■ EXERCISE OBJECTIVE ■
Revise the stretch from the line containing "Viewport: 1414px width, 840px" through the end of the material, replacing "pencil icon" with "edit icon"; reproduce those lines with everything else unchanged.

── MATERIALS PROVIDED ──

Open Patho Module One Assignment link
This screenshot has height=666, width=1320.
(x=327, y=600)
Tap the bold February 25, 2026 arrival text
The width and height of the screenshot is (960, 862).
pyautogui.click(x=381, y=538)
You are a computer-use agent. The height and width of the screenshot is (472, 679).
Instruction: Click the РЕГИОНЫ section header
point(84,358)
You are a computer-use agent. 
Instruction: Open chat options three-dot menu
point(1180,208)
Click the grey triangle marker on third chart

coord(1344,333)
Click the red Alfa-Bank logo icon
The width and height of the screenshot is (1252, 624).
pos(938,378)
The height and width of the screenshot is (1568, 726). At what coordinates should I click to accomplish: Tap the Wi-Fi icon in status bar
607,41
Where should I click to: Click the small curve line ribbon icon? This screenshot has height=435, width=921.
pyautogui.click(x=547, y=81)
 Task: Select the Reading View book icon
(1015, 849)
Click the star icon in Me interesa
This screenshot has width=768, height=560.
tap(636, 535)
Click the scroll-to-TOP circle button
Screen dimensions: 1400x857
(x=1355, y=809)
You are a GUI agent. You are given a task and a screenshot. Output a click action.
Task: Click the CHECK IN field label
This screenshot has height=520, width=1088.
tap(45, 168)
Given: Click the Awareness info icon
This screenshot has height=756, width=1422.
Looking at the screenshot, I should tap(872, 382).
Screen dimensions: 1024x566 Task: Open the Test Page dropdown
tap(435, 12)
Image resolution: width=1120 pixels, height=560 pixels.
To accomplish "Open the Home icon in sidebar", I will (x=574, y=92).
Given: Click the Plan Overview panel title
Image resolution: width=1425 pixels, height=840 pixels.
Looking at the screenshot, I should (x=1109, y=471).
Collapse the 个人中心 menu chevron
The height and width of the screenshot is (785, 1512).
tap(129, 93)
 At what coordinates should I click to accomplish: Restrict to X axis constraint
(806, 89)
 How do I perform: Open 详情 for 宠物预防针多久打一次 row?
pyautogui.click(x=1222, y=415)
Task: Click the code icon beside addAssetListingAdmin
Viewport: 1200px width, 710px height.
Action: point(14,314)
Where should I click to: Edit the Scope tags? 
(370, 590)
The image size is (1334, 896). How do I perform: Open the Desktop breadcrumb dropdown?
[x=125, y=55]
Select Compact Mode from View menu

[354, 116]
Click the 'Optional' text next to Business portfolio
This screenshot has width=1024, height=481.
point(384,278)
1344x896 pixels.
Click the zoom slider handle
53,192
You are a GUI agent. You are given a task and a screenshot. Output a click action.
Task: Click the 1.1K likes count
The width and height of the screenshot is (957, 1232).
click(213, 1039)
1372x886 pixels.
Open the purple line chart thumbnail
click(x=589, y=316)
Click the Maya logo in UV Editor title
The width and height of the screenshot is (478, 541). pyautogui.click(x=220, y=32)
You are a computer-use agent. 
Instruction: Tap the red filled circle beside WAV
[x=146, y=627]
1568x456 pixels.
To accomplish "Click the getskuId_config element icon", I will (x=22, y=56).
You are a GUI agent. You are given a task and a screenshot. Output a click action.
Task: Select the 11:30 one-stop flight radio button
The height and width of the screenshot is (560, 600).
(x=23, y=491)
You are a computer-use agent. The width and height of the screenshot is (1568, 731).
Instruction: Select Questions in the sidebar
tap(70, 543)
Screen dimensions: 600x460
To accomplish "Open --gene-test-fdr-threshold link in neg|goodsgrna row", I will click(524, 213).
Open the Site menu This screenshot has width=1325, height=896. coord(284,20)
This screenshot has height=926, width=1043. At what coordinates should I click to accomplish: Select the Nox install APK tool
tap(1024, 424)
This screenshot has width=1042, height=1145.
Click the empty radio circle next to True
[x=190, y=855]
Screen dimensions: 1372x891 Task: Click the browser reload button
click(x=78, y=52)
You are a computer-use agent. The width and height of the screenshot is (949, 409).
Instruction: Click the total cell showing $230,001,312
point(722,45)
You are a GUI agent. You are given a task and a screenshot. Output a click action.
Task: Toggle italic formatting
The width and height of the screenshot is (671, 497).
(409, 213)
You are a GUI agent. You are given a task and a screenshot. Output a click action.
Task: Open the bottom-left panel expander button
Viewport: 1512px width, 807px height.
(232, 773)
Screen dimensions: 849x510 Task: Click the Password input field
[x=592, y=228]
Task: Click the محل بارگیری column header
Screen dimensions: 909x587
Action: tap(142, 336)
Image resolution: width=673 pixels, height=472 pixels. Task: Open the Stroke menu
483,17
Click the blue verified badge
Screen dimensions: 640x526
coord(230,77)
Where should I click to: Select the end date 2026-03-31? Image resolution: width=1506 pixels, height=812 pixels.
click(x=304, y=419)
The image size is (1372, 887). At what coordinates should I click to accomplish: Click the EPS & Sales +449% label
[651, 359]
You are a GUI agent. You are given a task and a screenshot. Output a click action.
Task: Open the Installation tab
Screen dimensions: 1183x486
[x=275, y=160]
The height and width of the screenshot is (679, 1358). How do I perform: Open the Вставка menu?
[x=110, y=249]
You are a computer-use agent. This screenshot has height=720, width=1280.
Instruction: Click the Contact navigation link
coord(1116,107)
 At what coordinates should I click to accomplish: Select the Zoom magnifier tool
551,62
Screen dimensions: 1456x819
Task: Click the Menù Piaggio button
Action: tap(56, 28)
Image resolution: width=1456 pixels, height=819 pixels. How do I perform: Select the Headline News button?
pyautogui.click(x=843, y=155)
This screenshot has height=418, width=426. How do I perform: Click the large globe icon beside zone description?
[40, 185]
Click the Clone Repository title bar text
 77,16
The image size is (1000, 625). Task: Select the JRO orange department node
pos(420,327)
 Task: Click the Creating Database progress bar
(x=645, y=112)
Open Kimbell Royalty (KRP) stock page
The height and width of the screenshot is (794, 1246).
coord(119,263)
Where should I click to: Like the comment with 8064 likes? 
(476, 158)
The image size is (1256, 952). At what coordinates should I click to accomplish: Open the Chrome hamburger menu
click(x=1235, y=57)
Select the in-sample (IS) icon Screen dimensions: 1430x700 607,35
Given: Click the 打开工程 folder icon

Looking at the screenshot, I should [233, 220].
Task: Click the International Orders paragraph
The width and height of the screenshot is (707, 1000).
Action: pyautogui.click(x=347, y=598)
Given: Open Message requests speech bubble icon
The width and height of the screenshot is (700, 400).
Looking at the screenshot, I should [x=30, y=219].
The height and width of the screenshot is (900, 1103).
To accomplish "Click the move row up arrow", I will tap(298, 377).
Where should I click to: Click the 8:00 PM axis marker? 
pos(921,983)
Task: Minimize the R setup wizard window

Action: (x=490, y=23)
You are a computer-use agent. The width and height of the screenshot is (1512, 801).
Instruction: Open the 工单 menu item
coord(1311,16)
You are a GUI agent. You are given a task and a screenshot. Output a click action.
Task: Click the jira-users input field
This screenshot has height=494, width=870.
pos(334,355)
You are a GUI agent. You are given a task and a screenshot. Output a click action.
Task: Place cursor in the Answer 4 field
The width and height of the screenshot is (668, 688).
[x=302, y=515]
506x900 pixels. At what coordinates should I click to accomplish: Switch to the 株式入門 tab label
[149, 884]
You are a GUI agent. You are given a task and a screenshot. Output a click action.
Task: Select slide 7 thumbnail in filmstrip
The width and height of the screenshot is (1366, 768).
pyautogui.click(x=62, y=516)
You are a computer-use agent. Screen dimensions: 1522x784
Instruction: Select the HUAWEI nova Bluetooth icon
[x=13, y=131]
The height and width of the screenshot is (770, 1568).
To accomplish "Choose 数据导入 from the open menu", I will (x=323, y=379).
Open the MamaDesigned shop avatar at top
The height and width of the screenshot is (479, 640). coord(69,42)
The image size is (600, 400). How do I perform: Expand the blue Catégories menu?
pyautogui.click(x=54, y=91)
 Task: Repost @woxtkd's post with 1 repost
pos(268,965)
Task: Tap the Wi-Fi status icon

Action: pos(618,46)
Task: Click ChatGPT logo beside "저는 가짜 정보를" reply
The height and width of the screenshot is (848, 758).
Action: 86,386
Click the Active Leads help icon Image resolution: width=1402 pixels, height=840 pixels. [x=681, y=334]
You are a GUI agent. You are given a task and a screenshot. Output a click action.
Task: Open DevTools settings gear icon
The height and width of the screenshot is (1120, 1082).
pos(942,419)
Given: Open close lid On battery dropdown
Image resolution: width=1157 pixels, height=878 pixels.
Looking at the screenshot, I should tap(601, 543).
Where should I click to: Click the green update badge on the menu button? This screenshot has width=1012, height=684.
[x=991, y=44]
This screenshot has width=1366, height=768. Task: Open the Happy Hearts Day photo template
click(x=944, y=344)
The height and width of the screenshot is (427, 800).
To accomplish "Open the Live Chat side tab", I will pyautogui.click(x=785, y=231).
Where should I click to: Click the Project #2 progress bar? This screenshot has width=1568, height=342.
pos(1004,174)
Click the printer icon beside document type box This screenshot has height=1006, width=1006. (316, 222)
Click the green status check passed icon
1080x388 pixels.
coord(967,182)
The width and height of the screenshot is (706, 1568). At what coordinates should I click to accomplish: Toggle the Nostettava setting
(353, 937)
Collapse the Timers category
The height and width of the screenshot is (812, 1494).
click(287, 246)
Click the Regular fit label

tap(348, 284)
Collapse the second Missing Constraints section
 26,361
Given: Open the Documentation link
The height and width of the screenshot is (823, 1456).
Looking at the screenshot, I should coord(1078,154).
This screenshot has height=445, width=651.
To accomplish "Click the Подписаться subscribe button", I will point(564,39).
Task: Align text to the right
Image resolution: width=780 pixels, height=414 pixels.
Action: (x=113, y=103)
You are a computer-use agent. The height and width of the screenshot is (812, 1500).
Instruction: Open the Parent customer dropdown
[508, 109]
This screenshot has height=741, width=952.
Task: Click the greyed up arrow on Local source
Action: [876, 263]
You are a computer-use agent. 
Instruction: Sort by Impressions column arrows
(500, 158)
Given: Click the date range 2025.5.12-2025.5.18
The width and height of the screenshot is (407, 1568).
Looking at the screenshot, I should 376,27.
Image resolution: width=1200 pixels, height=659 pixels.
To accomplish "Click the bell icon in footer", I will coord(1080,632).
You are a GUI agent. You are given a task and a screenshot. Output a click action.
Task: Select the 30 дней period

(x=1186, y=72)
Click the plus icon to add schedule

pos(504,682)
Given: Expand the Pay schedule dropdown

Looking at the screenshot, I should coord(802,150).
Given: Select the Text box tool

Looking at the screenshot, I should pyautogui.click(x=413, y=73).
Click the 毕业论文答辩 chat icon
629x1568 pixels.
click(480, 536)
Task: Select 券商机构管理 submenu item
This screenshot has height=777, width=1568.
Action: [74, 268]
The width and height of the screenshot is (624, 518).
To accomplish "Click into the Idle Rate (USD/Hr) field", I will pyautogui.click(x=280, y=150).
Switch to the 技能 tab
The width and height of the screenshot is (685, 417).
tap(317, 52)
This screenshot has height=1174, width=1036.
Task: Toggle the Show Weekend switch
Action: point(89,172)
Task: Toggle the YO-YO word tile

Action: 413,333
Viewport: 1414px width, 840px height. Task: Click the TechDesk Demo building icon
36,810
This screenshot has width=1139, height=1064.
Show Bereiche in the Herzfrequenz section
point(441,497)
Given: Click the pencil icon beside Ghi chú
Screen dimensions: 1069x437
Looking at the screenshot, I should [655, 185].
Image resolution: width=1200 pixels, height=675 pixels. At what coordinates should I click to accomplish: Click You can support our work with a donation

───

■ THE SOLUTION ■
Viewport: 1414px width, 840px height. Task: Click the TechDesk Demo building icon
36,810
This screenshot has width=1139, height=1064.
Show Bereiche in the Herzfrequenz section
point(441,497)
Given: Click the edit icon beside Ghi chú
Screen dimensions: 1069x437
Looking at the screenshot, I should [655, 185].
Image resolution: width=1200 pixels, height=675 pixels. At what coordinates should I click to accomplish: Click You can support our work with a donation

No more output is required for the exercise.